Le document de réflexion dresse en premier lieu un portrait de la plupart des incitatifs répertoriés au Québec. Ces incitatifs, qui sont répertoriés selon un niveau de risque élevé, moyen ou faible de conflits d’intérêts, sont principalement liés à la rémunération.

 

L’AMF considère par exemple que le système des bonifications pourrait mener à de mauvaises pratiques commerciales et représente donc un risque élevé de conflits d’intérêts. « La bonification est directement liée à un volume de primes et à un seuil de performance.
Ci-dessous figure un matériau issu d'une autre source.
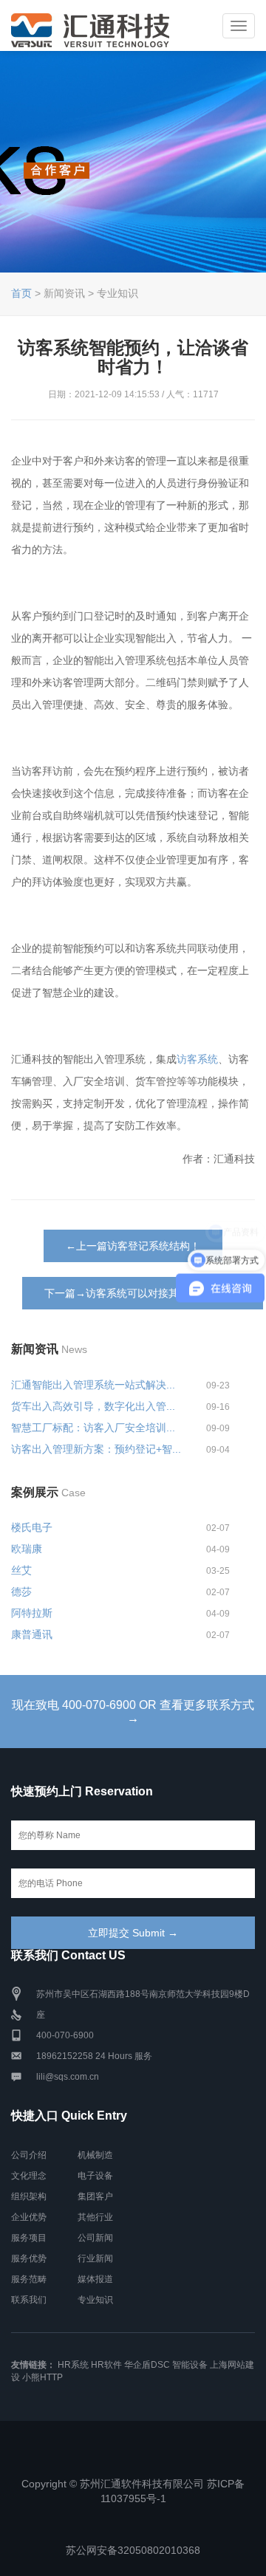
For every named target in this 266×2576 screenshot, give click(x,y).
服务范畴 (29, 2279)
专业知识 (95, 2300)
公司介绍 (29, 2155)
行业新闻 (95, 2258)
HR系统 (73, 2365)
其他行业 (95, 2217)
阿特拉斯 (31, 1613)
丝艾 (21, 1570)
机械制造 (95, 2155)
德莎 (21, 1591)
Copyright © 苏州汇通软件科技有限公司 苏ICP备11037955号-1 (133, 2491)
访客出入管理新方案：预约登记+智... (96, 1449)
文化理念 (29, 2176)
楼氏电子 (31, 1527)
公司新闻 (95, 2238)
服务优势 (29, 2258)
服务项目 (29, 2238)
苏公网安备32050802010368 (133, 2550)
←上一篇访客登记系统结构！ (133, 1246)
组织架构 (29, 2196)
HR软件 (106, 2365)
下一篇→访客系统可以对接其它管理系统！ (142, 1293)
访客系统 (197, 1059)
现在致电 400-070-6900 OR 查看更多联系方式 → (133, 1711)
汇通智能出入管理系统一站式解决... (93, 1385)
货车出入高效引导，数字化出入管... (93, 1406)
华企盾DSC (147, 2365)
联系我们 (29, 2300)
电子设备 (95, 2176)
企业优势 (29, 2217)
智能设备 (190, 2365)
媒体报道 (95, 2279)
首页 (21, 293)
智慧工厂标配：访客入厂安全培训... (93, 1427)
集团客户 (95, 2196)
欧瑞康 (26, 1549)
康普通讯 (31, 1634)
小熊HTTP (42, 2377)
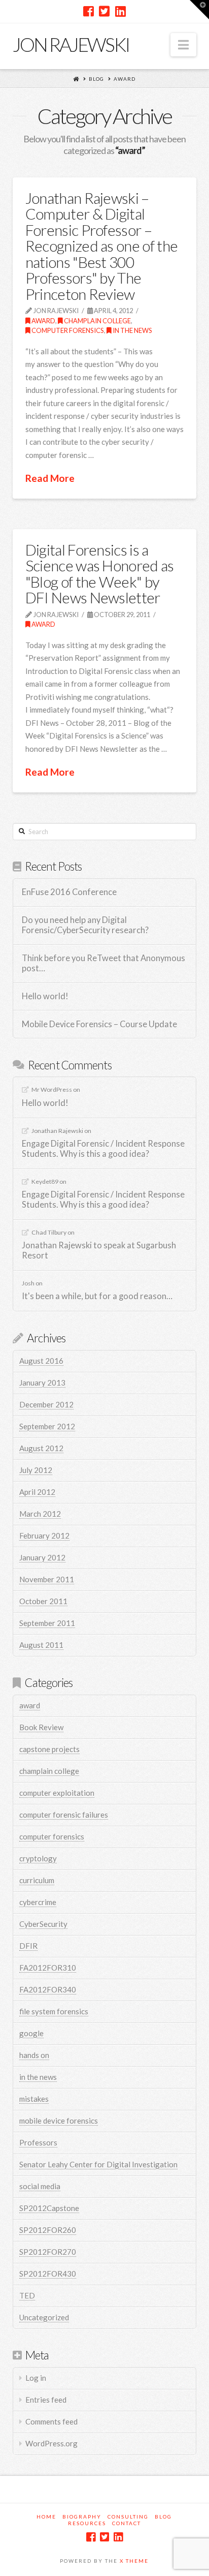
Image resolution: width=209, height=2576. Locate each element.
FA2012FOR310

L’atteinte d’un seuil de performance exerce une pression sur les représentants et les intermédiaires », affirme l’AMF.

 

Les bonifications s’ajoutent à la rémunération de base par voie de commissions auxquelles le représentant et l’intermédiaire peuvent avoir droit sous certaines conditions. Or, certains types de bonifications s’apparentent plus à une exigence de l’assureur en matière d’atteinte de volume pour une année donnée, comme la commission de croissance par exemple. Dans tous les cas, plus la performance de l’intermédiaire est bonne, plus la bonification augmente et devient intéressante, constate l’AMF.

 

Ainsi, les programmes de participation aux bénéfices (commission de contingence) sont souvent très exigeants en termes de cibles à atteindre et peuvent influencer un intermédiaire quant au choix de produits ou de l’assureur à proposer à un client. Cette bonification peut représenter des montants importants.

 

Les commissions, qui sont un mode de rémunération très répandu dans l’industrie de l’assurance, représentent un risque moyen de conflits d’intérêts, estime l’AMF. « Le versement des commissions est, par contre, calculé uniquement à partir du volume de vente, soit les primes. Par ailleurs, un produit pour lequel l’assureur offre un taux de commission plus élevé pourrait amener l’intermédiaire ou le représentant à favoriser la vente de ce produit sans que celui-ci soit le meilleur produit pour répondre aux besoins du client », estime l’organisme.

 

La rémunération sous forme de salaire a été considérée à risque faible, car elle est habituellement fixe. Elle ne tient pas compte du volume de vente ou du niveau de performance et elle n’est pas orientée vers la vente d’un produit en particulier, explique l’AMF.

 

D’autres types d’incitatifs, comme les concours de ventes, représentent un risque élevé de conflits d’intérêts. Ce type d’incitatifs est généralement relié à la vente d’un produit particulier, à une catégorie de produits ou à la performance du représentant. Ainsi, plus le représentant effectue de ventes d’un produit, plus il a de chances de participer au concours. « Pour se qualifier à un congrès, à un voyage ou pour gagner des prix, un représentant pourrait être tenté de concentrer sa production à un seul endroit », souligne l’AMF.

 

L’appartenance à des clubs sélects, l’attribution d’un titre, comme directeur des ventes par exemple, l’accès à une plate-forme informatique ou à des logiciels ainsi que le référencement de clientèle sont des exemples d’autres avantages qui peuvent inciter les intermédiaires à augmenter leur chiffre d’affaires afin d’obtenir l’avantage qui en découle. Dans le cas de l’attribution d’un titre, le client pourrait être porté à croire que ce titre a été attribué au représentant en raison de sa compétence, selon l’AMF qui juge que ces avantages représentent aussi un risque élevé de conflits d’intérêts.

 

La publication du document de réflexion est une autre étape d’un processus entamé par l’AMF en 2013, lors de la mise en œuvre de la Ligne directrice sur les saines pratiques commerciales. L’organisme avait aussi fait parvenir un questionnaire d’autoévaluation à 219 assureurs en mai 2014 et a rendu public, en juillet 2015, un rapport présentant les résultats de cet exercice.

 

Les intervenants du secteur de l’assurance sont maintenant invités à soumettre d’ici le 15 octobre 2017 leurs commentaires et observations concernant les questionnements soulevés par l’AMF dans ce nouveau document de réflexion.